I had a dream the other night which could have been turned into a film. I didn’t write it down as soon as I woke up and subsequently nearly everything I remembered from it disappeared by morning. I also had another dream which featured Jeremy Corbyn. I really do think that he will end up becoming Prime Minister. The main thing I remember about the dream (again, I did not write it down) was a glass elevator/ lift depending on which part of the world you are reading this from. He was in it with a group of us at one point of the dream. The dream focused on the lift and a train where there was always people walking on and off trying to get somewhere. The dream ended with me and another woman in a lift (never met the person before in my life) going up and down the lift and no one else waiting was getting on it. It was such a high lift. Those that know me will be aware that I do not like heights or lifts. This combination was therefore not great for me. It went up extremely high and because it was glass I could see everything outside. It kept going up and down constantly and wouldn’t let anyone else in at the end.
I’m also having an awful day when it comes to dealing with things that I am finding upsetting. I spent the majority of last night not being able to get certain things out of my head. I overslept this morning so I never got to college again. I have the work sent to me again so I’m okay. I would prefer distance study right now anyway. I don’t want to tell them too much because I do not wish to get judged again, but I just cannot handle going out all the time now. I’m struggling with routine because I would just like to be on my own a lot. I have a migraine today. I no longer feel the benefit from the Gym yesterday. I feel horrible today. I didn’t even overdo it. I’m going the Gym, yet my middle is just swelling up and my jeans are tight. It’s really getting me down. Then everything else on top of it is also getting me down. I know that I am still feeling stressed even with medication because I want things to change and no one else is willing to meet me half way to get those changes. This is probably me internalising things again.
I have no choice but to internalise things because if I try to approach anyone to sort things out I’m going to get thrown in prison while that order is in force. I know this sounds stupid, but I need the other person’s forgiveness and things remaining the way that it is really affects me negatively. I know that others are going to look at me and think that I am a sensitive weirdo that should be able to just shrug things off. That is something that I cannot do. There isn’t any therapy in the world that is going to change what I need changing. I’ve had group therapy and I’m different now. That is what the other person wanted and now that is what I am. I wish that people would just let me have what I need. The way it’s affecting me is showing that it’s not a want of mine, but it’s more like a need. It’s going to continue to affect me negatively if the need isn’t met. I have tried so hard to just forget and not be hurt by everything, but that’s something I cannot do. It’s destroying me because I’m the type that feels too much. I don’t want things to be the way they are anymore. I am in need of that forgiveness to be able to properly move on and unless the order is dropped I know that I do not have that. I’m so tired and I need a break, but unless others listen and do what I need doing in order to prevent me having a breakdown because of how tired it’s made me, that’s not going to happen. It isn’t about the other person involved. I’m thinking about avoiding a nervous breakdown because I get that tired due to thinking about it on a nightly basis and not being able to sleep even with medication. It’s time that the other person involved stops thinking about their needs and consider my feelings and what I need. I know that it could affect their employment if they went back on their decision and I’ve always stated that I never wanted them punished. However, I am aware no one listened to me on that occasion either because I was told by a friend of theirs that there had been an investigation against the other person involving the police etc. I feel so much guilt that is weighing me down because of being told all this by others.

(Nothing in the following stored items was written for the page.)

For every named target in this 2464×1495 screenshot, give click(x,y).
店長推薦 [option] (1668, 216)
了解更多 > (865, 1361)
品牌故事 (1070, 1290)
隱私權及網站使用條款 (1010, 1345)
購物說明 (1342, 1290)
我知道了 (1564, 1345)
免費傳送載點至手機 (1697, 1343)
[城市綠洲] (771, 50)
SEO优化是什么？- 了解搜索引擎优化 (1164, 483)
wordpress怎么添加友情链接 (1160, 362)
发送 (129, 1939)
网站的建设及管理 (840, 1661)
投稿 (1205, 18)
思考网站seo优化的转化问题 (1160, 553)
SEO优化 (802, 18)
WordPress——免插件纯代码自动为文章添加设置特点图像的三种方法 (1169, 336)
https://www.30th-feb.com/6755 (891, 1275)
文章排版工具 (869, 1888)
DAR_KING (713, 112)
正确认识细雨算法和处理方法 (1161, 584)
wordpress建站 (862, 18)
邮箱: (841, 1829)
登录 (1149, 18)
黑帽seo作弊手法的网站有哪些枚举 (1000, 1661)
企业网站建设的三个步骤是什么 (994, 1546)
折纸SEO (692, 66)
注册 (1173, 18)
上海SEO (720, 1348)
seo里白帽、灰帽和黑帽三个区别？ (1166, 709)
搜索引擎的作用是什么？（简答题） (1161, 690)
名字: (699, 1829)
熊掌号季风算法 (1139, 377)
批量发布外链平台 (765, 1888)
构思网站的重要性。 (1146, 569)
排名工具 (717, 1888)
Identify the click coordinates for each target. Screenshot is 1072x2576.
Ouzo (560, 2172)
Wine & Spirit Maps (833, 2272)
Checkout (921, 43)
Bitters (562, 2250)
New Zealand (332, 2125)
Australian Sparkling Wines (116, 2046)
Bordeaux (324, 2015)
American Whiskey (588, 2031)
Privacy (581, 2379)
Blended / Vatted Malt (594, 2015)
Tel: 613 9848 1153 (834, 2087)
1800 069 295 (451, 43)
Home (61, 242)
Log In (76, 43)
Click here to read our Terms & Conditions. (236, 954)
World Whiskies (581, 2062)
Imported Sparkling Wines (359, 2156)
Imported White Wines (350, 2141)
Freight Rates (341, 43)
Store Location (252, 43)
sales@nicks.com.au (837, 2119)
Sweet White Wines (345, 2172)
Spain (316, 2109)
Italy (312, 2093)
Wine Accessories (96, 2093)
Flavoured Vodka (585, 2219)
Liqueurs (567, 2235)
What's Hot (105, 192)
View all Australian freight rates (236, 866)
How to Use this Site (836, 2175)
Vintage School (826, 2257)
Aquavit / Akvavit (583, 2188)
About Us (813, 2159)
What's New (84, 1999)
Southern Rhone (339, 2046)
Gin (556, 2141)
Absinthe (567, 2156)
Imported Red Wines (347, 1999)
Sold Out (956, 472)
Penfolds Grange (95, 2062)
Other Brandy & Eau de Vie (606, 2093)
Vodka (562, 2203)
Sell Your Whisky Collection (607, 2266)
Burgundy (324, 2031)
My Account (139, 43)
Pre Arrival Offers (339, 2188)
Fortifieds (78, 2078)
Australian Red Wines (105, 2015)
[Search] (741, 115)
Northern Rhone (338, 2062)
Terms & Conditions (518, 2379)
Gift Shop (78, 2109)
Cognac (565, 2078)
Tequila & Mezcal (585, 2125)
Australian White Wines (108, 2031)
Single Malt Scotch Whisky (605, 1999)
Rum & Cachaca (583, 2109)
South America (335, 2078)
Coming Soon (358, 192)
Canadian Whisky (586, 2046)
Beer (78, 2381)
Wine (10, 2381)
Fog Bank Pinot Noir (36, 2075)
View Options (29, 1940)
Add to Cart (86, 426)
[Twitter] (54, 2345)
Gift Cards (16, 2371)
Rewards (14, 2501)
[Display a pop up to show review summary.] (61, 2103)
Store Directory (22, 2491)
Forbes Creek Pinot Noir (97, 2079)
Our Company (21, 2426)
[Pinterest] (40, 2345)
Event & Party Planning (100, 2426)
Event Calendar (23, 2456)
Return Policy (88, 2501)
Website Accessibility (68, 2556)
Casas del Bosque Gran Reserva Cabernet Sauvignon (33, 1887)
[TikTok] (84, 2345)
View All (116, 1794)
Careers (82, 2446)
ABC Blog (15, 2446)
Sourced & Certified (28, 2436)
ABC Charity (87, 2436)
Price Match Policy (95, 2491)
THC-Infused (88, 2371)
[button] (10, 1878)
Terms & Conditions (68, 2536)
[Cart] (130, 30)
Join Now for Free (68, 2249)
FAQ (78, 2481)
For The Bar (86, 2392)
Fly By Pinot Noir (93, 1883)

At the end of the day, it was the university refusing to make reasonable adjustments for my disability needs that kicked this all off. I feel like everyone involved has laid all the guilt on me for reacting to that because I am the easiest to lay it on. They’ve made sure that I look like a problem so that they get away with letting me down. I may never get into university again. That was my one and only chance before the entry requirements changed. It’s not like it was my fault that I do not have the entry requirements due to my schools treating me in the same way due to my autism. I had everything I valued took away from me because of this situation. I’m stuck with a life that I don’t want which also frustrates me every single night. I hate waking up every day to the existence that I have been lumped with because no one has ever nurtured me, all they ever did was label me as a bad person and put me on the scrap heap. I got labelled a criminal on every occasion for rising to that treatment from schools, colleges and universities. They refused to make reasonable adjustments and not look at me in a suspicious way for my autism traits. I reacted to discrimination and for that I got a load of lies written about which I cannot change and will forever be judged from if places ask for information on me. I am fed up and it hurts me every single day of my life.